Come affermato poco sopra, è sicuramente complesso tentare di assegnare un nome ad ogni pratica riconoscibile all’interno del movimento hacker. Torvalds ci ricorda che l’hacker è qualcuno che ha smesso da tempo di usare il computer per “sopravvivere” e si concentra sugli altri due aspetti. L’hacker vede il pc come uno strumento che permette di intessere legami sociali, attraverso e-mail ad esempio, in modo da costituire in più o meno breve tempo una comunità. Tuttavia per l’hacker il computer incarna soprattutto la pratica dell’“intrattenimento”: tutto ciò che risulta possibile fare con questo mezzo è bello e stimolante di per sé11.

Al di là dell’immagine “leggera” del lavoro che viene data dallo stesso Torvalds, è interessante soffermarsi maggiormente sul discorso etico che sta alla base della cultura hacker. Partendo dal presupposto che l’hacker programma e utilizza il computer perché trova questo intrinsecamente divertente e piacevole, si può osservare più ampiamente come l’hacker considera in generale il proprio lavoro.

Pekka Himanen, nel suo lavoro, guida il lettore in un parallelo tra l’etica hacker del lavoro e la ben più nota e collocata storicamente etica protestante del lavoro12 di Max Weber. Quest’ultimo, nel suo saggio, si concentra sull’idea del “dovere professionale” e indica come: «[…]… (si) svolga il lavoro come se fosse assolutamente fine a se stesso – “vocazione”». La religione protestante era dominata dall’idea che sudando e faticando per compiere al meglio il proprio lavoro, al di là del ritorno economico e del guadagno in denaro, si sarebbe ottenuta la certezza di un posto “privilegiato” nell’aldilà. Weber rintraccia nell’etica protestante la struttura simile al monastero: tra i benedettini vige il dovere del lavoro. Egli prosegue però affermando che lo spirito del capitalismo si è ben presto trasformato in una vera e propria “gabbia di ferro”13, avendo fatto dei suoi stessi valori rigidi vincoli da rispettare.
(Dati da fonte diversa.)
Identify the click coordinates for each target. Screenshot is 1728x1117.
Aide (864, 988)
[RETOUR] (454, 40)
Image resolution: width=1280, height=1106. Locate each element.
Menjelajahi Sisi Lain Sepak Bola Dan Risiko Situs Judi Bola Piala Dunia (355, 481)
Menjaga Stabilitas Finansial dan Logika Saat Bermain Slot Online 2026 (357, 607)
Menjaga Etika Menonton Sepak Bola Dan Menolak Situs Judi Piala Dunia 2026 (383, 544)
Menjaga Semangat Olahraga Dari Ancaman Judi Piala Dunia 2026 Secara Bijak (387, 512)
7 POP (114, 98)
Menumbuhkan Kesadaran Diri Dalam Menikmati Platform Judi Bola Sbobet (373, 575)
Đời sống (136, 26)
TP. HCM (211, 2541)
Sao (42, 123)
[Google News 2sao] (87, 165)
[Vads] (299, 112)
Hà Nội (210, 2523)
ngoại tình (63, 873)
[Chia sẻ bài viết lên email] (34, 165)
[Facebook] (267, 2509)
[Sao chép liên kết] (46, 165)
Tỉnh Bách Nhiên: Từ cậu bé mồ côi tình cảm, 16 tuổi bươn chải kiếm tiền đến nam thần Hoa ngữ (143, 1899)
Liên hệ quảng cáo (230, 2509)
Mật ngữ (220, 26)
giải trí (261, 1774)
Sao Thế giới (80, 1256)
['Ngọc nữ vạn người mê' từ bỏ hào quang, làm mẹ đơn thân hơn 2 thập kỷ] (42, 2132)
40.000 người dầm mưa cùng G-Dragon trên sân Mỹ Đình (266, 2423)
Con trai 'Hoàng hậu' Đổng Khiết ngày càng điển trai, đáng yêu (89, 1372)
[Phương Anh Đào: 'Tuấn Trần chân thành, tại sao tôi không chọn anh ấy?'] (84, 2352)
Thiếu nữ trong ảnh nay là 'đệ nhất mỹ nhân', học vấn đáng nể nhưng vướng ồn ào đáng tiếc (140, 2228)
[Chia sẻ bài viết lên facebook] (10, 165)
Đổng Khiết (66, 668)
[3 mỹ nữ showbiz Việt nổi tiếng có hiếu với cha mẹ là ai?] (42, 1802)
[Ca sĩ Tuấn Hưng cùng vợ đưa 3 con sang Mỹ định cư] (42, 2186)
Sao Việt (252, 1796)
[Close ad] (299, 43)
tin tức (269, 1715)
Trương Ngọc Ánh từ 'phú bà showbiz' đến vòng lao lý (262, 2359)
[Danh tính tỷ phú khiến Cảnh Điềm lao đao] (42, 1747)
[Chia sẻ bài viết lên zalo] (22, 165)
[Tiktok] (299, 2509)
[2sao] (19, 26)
Un altro aspetto fondamentale dell’etica protestante è il considerare il lavoro come l’aspetto più importante della vita di una persona, conducendo così a trascurare e rifiutare la relazione con qualcun altro14.

L’etica hacker rivoluziona completamente ciò che è stato detto fin qui, o meglio, si riaggancia, come sostiene lo stesso Himanen15, all’etica preprotestante, anche se non in senso stretto, in quanto non viene certamente assunta a modello la nullafacenza. Il lavoro, per l’hacker, è qualcosa di sostanzialmente soddisfacente, che assomiglia più ad un passatempo e ad un divertimento, piuttosto che ad una irrinunciabile fatica. È, come sostiene Raymond, un profondo momento di “passione” con ciò che si sta facendo. Non risulta fastidioso e pesante passare il tempo davanti al computer, perché in quel momento l’hacker sta bene.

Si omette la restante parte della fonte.